Love Talk: Connect Through Healthy Communication

Whitney Hopler

Live It Editor

Everyone wants to be known and understood. When you and your spouse give this gift to each other, you strengthen the bond between you. In fact, many research studies indicate that improving your communication increases the quality of your marriage more than anything else you can do.

In order to communicate successfully, however, you need to learn what to say and how to say it best - in ways that truly reach your partner. You need to learn his or her language of love.

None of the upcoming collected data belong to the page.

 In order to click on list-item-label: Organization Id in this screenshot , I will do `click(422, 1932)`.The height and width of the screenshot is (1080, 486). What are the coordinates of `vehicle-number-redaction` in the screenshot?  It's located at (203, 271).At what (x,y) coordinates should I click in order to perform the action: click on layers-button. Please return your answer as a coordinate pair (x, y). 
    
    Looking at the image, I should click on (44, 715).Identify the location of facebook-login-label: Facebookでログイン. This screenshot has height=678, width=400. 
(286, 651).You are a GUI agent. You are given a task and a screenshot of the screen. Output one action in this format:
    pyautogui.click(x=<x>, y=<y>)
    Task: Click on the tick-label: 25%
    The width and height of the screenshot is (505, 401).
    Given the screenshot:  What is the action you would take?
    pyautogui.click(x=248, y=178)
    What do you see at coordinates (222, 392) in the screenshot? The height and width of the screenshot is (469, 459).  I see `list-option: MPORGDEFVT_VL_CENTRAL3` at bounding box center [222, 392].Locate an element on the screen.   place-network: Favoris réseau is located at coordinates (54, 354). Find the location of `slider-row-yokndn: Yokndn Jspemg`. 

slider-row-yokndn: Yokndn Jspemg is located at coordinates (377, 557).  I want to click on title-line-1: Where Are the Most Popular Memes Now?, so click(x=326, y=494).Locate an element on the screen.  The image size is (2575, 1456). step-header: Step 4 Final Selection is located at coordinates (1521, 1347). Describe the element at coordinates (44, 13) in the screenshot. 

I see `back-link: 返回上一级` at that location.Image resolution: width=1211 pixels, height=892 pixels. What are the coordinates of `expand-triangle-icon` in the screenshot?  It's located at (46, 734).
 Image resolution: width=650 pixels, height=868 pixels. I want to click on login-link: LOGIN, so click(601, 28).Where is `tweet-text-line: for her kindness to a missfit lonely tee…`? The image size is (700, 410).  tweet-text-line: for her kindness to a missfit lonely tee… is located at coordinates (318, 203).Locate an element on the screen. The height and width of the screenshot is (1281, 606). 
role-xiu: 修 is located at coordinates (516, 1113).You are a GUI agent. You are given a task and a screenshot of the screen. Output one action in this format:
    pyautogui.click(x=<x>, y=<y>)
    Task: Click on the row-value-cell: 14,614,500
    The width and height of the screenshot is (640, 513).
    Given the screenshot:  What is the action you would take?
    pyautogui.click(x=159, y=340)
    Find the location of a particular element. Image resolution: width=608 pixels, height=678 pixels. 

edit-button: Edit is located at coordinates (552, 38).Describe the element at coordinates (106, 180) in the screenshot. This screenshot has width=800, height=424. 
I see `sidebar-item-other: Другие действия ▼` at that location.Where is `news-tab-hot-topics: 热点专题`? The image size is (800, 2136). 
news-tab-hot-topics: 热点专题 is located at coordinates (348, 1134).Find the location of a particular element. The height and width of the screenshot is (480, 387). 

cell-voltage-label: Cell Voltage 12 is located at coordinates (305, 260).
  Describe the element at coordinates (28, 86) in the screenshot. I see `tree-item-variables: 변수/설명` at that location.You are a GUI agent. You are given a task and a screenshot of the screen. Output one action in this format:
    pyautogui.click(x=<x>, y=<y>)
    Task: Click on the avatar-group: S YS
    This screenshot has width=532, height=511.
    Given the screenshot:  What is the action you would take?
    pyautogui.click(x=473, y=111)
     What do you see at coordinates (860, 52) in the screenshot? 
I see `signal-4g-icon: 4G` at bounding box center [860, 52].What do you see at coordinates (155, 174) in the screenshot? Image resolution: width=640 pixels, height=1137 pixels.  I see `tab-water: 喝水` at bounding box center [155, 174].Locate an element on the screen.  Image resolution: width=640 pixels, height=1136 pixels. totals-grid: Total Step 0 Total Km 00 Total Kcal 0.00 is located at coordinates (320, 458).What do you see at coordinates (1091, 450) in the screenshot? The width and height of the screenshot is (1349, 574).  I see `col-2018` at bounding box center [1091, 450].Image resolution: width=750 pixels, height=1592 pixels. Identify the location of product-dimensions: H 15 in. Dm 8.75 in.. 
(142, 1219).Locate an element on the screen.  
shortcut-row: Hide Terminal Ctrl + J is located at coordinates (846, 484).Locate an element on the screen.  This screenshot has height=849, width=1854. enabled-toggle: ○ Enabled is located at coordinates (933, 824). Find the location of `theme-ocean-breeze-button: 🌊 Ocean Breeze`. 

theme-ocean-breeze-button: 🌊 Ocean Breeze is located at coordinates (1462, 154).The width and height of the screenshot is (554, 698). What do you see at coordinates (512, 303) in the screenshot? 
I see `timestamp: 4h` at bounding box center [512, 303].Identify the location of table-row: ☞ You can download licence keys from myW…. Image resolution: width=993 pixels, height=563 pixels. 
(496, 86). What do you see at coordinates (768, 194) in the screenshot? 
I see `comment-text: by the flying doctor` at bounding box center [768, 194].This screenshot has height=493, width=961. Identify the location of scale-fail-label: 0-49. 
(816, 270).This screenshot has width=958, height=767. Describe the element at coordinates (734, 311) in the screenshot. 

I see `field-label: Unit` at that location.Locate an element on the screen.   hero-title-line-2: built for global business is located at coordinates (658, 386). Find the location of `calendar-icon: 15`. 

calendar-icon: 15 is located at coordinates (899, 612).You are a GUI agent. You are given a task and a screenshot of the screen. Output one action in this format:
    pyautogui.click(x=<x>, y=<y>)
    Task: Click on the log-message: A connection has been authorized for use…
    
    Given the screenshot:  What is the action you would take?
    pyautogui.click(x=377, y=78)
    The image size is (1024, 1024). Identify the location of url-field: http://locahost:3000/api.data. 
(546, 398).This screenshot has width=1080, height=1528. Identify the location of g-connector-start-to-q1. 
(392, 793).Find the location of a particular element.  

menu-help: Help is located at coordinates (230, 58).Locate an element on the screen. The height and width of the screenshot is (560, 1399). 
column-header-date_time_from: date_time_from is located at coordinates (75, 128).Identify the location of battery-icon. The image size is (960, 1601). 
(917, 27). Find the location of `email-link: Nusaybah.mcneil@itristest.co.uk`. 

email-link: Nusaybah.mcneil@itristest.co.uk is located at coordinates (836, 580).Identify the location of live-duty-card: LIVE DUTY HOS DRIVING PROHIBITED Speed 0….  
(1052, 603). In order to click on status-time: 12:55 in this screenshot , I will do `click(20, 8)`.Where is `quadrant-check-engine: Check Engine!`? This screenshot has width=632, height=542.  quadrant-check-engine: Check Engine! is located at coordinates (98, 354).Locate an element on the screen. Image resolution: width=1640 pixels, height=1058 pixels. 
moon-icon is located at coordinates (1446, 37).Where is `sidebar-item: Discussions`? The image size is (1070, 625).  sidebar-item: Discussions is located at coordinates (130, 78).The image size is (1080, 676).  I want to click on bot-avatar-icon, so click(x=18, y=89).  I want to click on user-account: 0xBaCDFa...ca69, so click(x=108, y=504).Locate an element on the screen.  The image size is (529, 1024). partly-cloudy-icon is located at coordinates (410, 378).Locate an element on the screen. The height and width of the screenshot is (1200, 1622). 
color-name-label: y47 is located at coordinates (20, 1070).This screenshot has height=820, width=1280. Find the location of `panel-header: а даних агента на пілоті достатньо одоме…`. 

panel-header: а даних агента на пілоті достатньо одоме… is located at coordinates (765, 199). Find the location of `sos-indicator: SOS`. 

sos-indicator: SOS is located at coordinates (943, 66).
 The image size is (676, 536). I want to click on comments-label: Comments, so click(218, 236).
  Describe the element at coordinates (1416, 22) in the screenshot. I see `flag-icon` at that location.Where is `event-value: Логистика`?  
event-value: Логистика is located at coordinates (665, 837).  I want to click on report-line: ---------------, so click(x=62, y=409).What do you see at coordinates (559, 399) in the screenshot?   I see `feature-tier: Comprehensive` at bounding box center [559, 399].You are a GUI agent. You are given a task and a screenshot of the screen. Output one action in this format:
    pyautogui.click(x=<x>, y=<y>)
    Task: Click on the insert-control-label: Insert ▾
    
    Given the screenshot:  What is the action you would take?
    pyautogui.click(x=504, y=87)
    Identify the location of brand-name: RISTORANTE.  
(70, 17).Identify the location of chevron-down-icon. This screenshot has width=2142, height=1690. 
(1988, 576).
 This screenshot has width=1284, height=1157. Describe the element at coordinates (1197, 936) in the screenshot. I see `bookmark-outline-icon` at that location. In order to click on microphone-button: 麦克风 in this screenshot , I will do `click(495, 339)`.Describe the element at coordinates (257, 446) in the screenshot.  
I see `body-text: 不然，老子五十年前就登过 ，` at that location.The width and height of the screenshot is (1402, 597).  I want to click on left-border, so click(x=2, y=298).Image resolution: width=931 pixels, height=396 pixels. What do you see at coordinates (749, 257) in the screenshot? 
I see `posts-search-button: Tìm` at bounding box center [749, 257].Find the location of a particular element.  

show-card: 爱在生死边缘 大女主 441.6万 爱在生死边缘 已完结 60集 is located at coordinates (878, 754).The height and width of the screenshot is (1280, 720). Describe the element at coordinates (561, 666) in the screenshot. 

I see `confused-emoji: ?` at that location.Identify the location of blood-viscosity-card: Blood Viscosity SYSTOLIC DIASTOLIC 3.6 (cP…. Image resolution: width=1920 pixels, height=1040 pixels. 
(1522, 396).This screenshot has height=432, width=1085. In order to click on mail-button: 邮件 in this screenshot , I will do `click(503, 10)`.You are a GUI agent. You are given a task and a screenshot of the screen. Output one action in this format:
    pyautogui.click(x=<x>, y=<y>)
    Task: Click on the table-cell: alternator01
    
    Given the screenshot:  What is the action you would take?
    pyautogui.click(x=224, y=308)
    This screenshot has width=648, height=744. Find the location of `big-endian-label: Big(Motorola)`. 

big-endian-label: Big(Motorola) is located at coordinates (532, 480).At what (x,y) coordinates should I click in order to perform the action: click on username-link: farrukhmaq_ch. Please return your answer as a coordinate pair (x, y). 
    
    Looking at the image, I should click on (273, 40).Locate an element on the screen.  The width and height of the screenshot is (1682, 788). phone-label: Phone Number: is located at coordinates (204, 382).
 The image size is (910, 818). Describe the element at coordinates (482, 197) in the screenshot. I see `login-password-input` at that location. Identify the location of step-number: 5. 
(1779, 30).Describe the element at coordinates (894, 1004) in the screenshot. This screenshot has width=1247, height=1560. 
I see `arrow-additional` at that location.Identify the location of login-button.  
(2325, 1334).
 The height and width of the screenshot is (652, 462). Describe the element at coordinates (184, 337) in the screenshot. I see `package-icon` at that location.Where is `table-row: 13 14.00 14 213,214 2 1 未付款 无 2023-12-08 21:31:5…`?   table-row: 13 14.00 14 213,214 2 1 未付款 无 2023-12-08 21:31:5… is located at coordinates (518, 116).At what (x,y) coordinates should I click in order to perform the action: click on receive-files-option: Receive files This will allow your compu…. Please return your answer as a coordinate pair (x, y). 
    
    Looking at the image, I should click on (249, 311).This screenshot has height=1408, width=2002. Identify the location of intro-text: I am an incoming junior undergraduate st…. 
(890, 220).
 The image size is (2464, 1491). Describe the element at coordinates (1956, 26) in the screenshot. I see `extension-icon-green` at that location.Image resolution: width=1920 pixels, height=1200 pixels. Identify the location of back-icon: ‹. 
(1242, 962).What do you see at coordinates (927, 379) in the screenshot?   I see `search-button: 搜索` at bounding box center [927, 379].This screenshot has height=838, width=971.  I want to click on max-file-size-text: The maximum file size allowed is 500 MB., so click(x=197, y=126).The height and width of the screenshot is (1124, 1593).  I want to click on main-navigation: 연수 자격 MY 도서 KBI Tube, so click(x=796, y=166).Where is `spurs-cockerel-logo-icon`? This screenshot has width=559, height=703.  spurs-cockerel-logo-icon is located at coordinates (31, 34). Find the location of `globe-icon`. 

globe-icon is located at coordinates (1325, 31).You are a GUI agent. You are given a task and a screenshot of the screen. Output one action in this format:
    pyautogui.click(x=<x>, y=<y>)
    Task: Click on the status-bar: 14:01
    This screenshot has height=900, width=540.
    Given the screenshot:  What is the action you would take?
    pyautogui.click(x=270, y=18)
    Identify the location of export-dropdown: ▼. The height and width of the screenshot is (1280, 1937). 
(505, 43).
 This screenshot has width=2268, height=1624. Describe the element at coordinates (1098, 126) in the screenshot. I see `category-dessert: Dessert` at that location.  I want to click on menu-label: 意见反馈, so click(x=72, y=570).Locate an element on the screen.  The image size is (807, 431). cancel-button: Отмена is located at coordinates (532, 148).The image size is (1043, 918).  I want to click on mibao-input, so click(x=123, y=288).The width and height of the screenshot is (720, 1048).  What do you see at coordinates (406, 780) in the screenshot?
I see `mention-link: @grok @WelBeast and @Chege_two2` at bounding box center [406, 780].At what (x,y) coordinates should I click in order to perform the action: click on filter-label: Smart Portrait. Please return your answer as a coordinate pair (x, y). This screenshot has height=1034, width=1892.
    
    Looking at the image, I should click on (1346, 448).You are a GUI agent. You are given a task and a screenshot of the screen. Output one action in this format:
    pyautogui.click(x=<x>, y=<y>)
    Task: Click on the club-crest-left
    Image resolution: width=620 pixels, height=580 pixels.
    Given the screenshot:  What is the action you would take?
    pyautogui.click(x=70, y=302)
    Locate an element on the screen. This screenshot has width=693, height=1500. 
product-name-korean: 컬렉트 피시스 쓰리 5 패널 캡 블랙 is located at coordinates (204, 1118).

Here's how you can learn to speak your spouse's love language:

• Make meaningful conversations a priority. Make time to talk on a regular basis. Eliminate distractions so you can give all your attention to your discussions with your spouse. Don't multitask while you're talking. Do take advantage of quiet times (such as in the car or in the house after your kids are asleep) to hold conversations.

• Pay attention to your nonverbal communication. Make eye contact with your spouse, lean slightly toward him or her with a relaxed posture, avoid gestures that might be distracting, and talk in a space that allows you both to sit close together in privacy.

• Clarify what you think you heard your spouse say. After your spouse makes a point, repeat back what you think you heard to clarify the message. Give your spouse a chance to correct you if you misunderstood what he or she said.

•Avoid unsolicited advice. Don't give your spouse advice when he or she doesn't ask for it. Realize that your partner may not be ready yet to follow through on any advice and would only feel guilty if you offer unwanted counsel.

• Be genuine. Know that you must be sincere and authentic if your spouse is to trust you.

• Open up with your spouse. Strive to be honest, vulnerable, and willing to talk about anything with your spouse. If you have emotional wounds that are keeping you from opening up, seek healing for them. Enlist the help of a mentor, counselor, or coach who can provide the encouragement, support, and accountability you need.

• Recognize your spouse's fear factor. Understand that people are all hardwired to want emotional safety during conversations. Know that every person has one main type of compelling need that motivates him or her emotionally, and he or she feels fear whenever that need is threatened.

Consider what makes you and your spouse feel emotionally safe. Is it gaining control of time, winning approval from others, maintaining loyalty, or achieving quality standards? Once you identify each of your main fear factors, you can use that information to converse in a way that feels emotionally safe to each of you. For example, if your spouse fears losing control of his time, you can reach him more effectively if you learn how to speak concisely and stay focused on the topic at hand.